Lembro-me
quando mudei de casa. Não gostei o que era natural, pois deixara no endereço
antigo, muitos amigos na vizinhança.
O tempo passou e surpreendentemente
no novo endereço a nossa rua era muito animada, pois havia muitas crianças e a
grande maioria da mesma idade.

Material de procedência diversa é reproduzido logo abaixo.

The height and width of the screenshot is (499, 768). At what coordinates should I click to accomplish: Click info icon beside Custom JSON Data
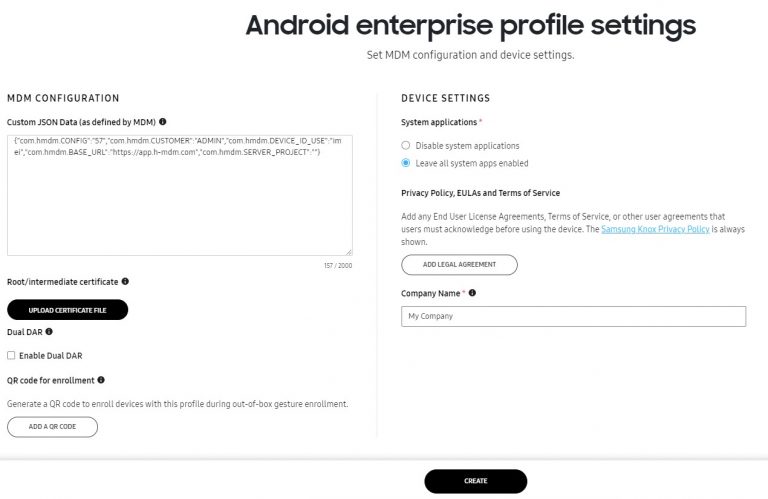coord(163,121)
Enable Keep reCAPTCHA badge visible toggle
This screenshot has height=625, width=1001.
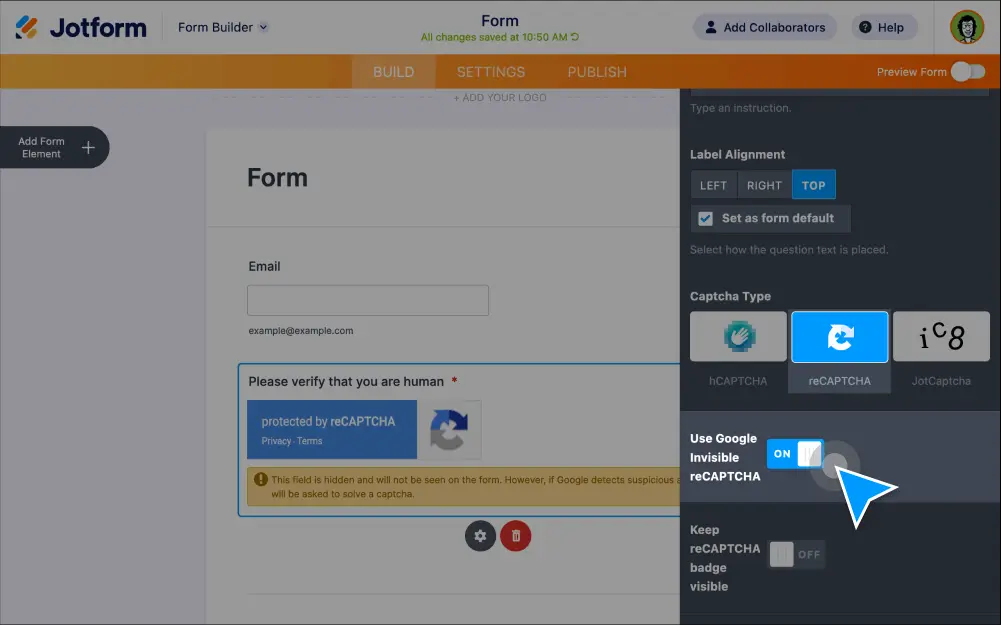click(796, 554)
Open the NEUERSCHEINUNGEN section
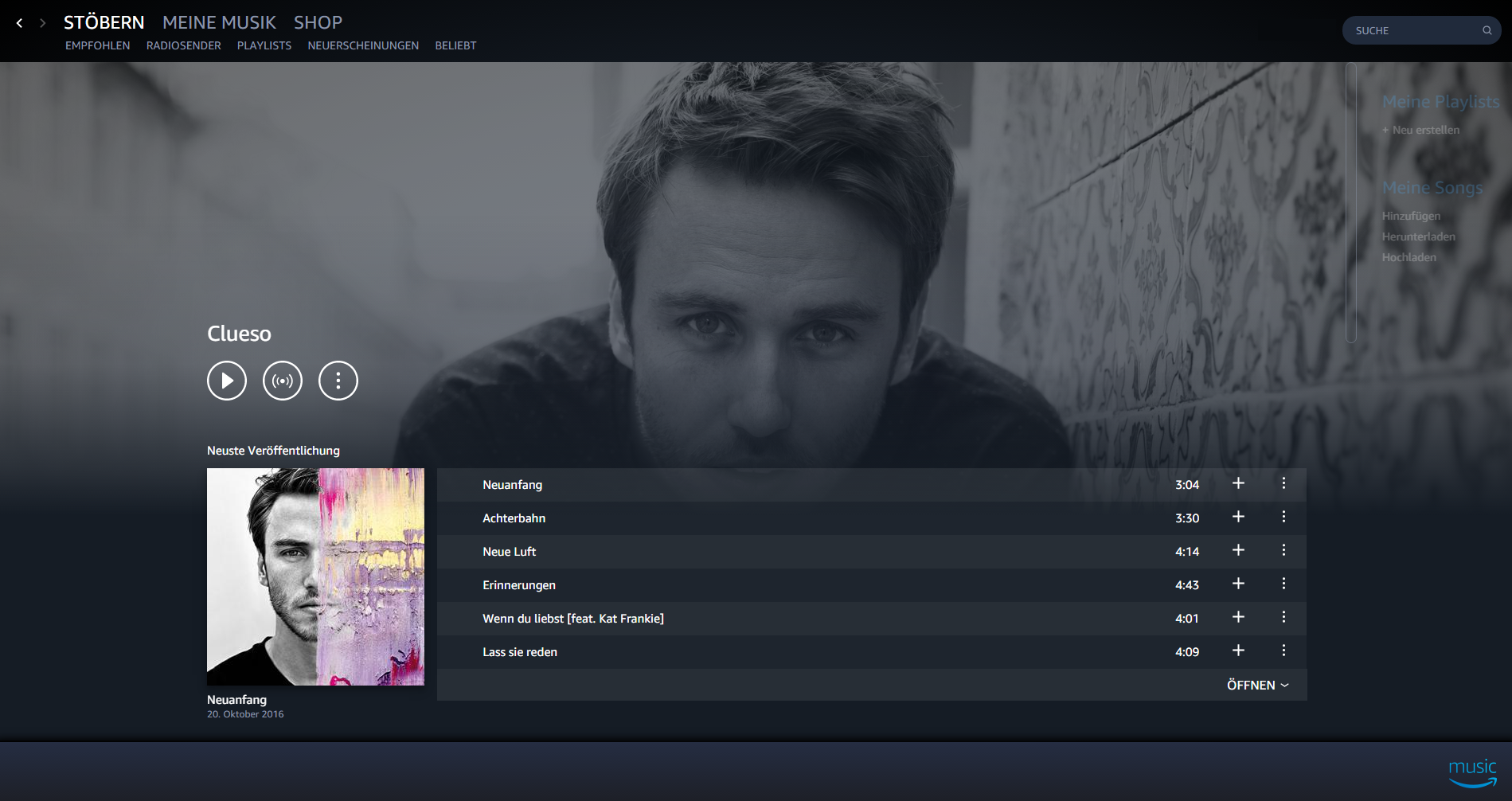 (x=363, y=45)
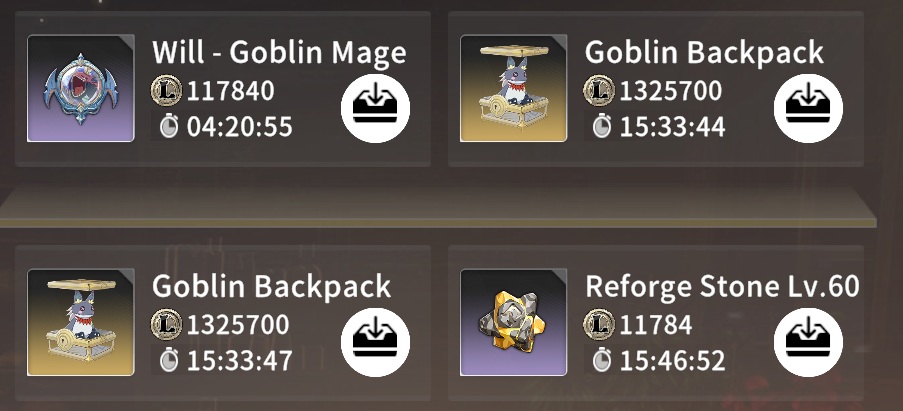
Task: Click the stopwatch icon beside 04:20:55
Action: pos(169,126)
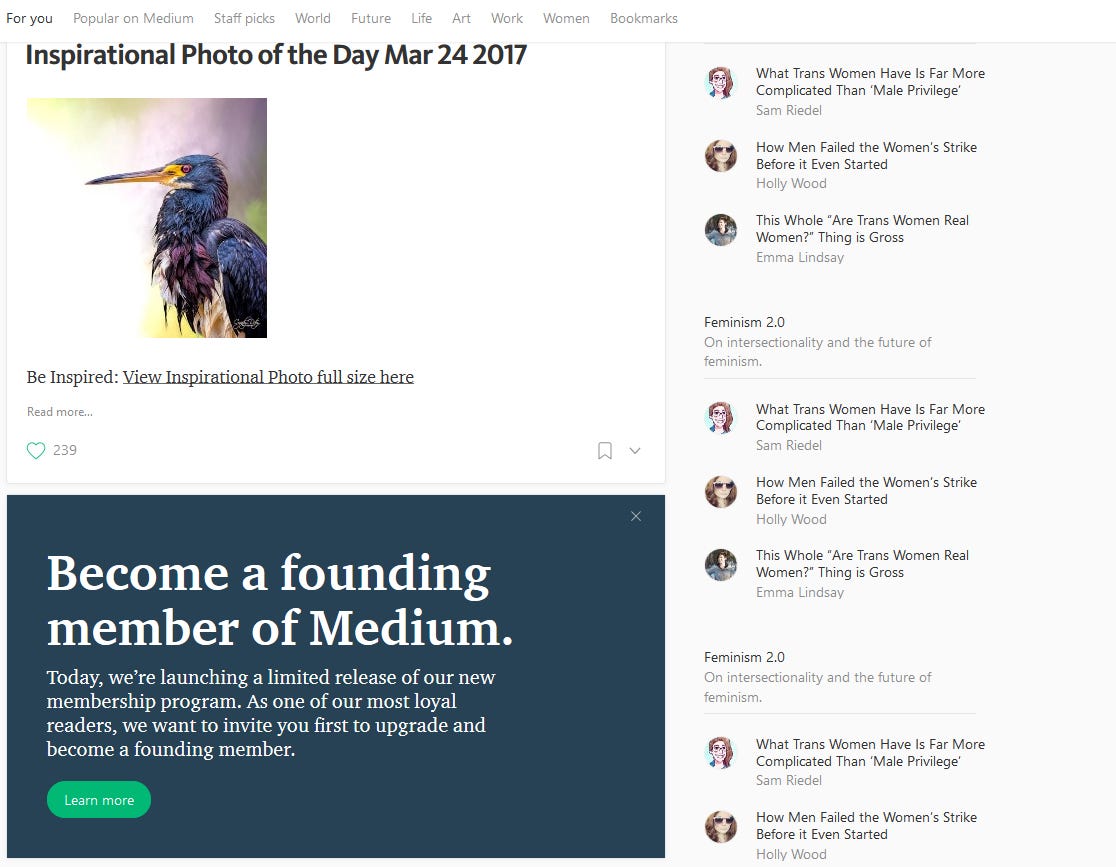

Era tempo
em que os carros eram raros (a cidade ainda era pequena), e o lugar preferido
para nossas brincadeiras era a rua.
Como a maioria das crianças da rua
estudava no período matutino, assim que chegávamos da escola, almoçávamos,
ajudávamos nos afazeres domésticos e tarefas escolares (os irmãos mais velhos
ajudavam aos mais novos) e o restante da tarde... A rua que nos aguardasse.
Brincávamos de queimada, pique -
esconde, e é claro, nossa brincadeira favorita: Bets.

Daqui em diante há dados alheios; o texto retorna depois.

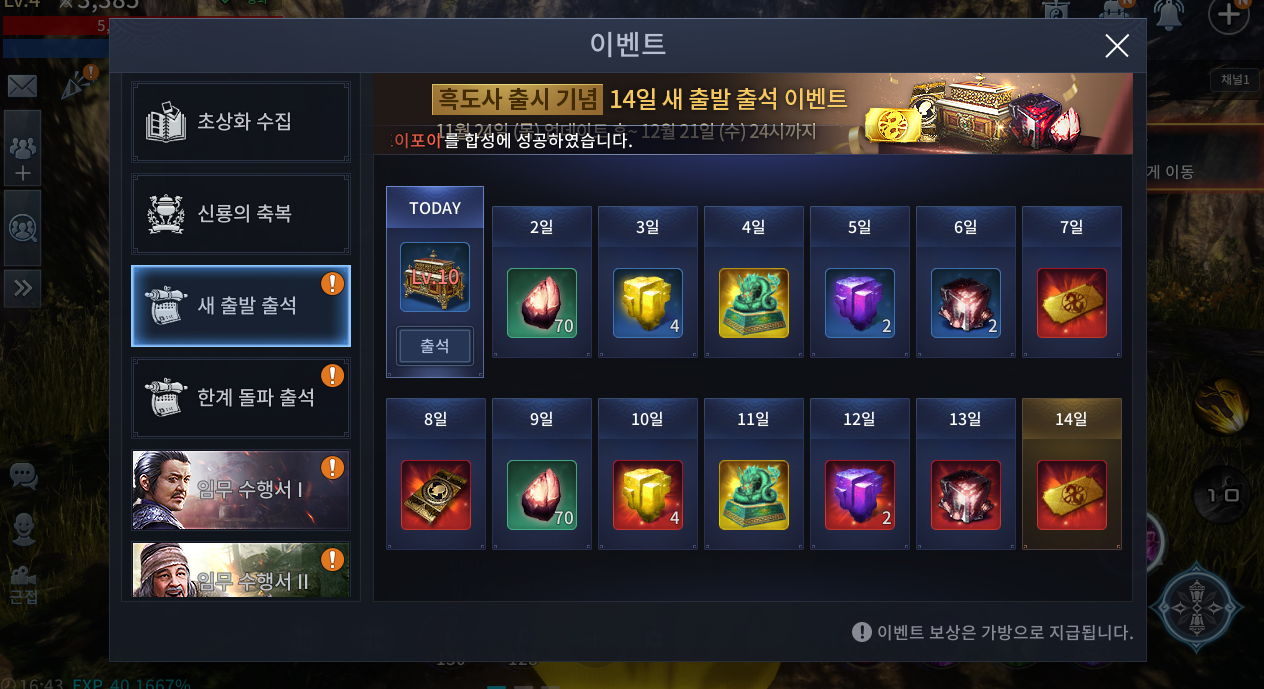Open the mail envelope icon
This screenshot has height=689, width=1264.
pyautogui.click(x=22, y=86)
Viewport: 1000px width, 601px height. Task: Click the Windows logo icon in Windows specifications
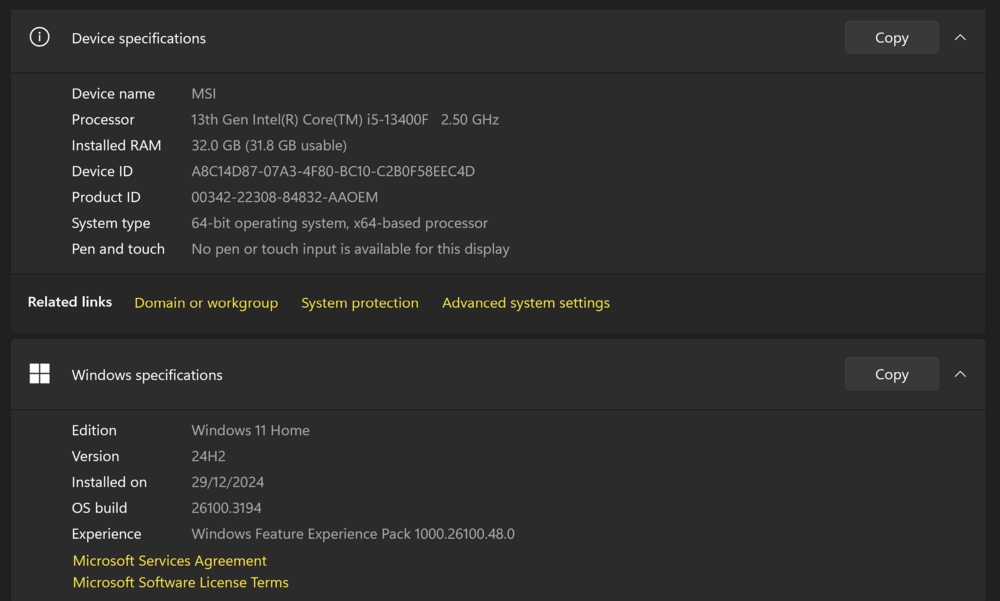click(39, 372)
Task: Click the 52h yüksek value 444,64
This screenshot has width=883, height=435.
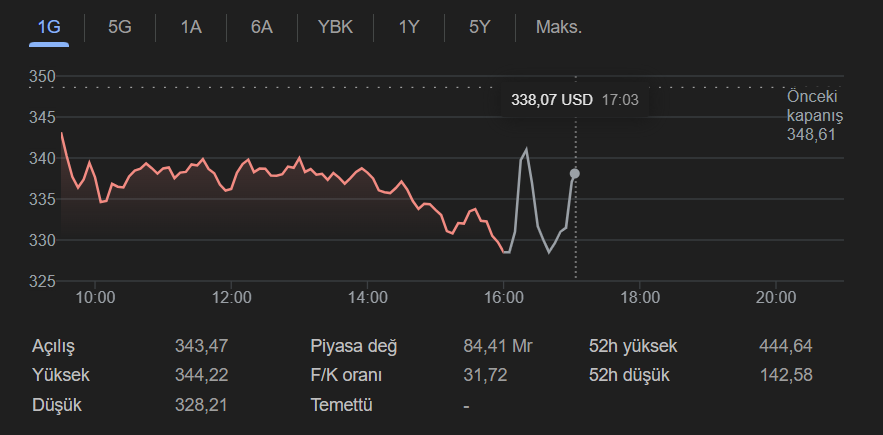Action: tap(785, 347)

Eu particularmente fiz amizade com
uma menina muito bonita e carinhosa que embora demorasse a entender os jogos de
cartas (pife, rouba-monte), de memória, era expert na Bets. Éramos uma dupla
infalível.
Certo dia peguei minha mãe
conversando com a mãe de minha amiga e nessa conversa falavam das dificuldades
que ela tinha na escola e os remédios que sempre tomava.
Naquela época não compreendi muita
coisa, a verdade é que não estava preocupada com isso. Gostava dela e isso é
que importava. Só me lembro de ter perguntado à minha mãe se ela estava doente
já que estava tomando remédios. Minha explicou que há pessoas que mesmo não
estando doente precisam tomar remédios. Foi assim, desta forma singela que ela
me explicou. E bastou para mim.
A vida continuou. Nós duas
crescemos, nos mudamos e cada uma seguiu sua vida.
Sei por informações de sua mãe, que
atualmente mora em outro Estado, está casada e constituiu família.
Hoje sei que tive o privilégio de
conviver com uma pessoa com deficiência intelectual, que além de muito querida
ajudou a escrever a linha do tempo da minha vida.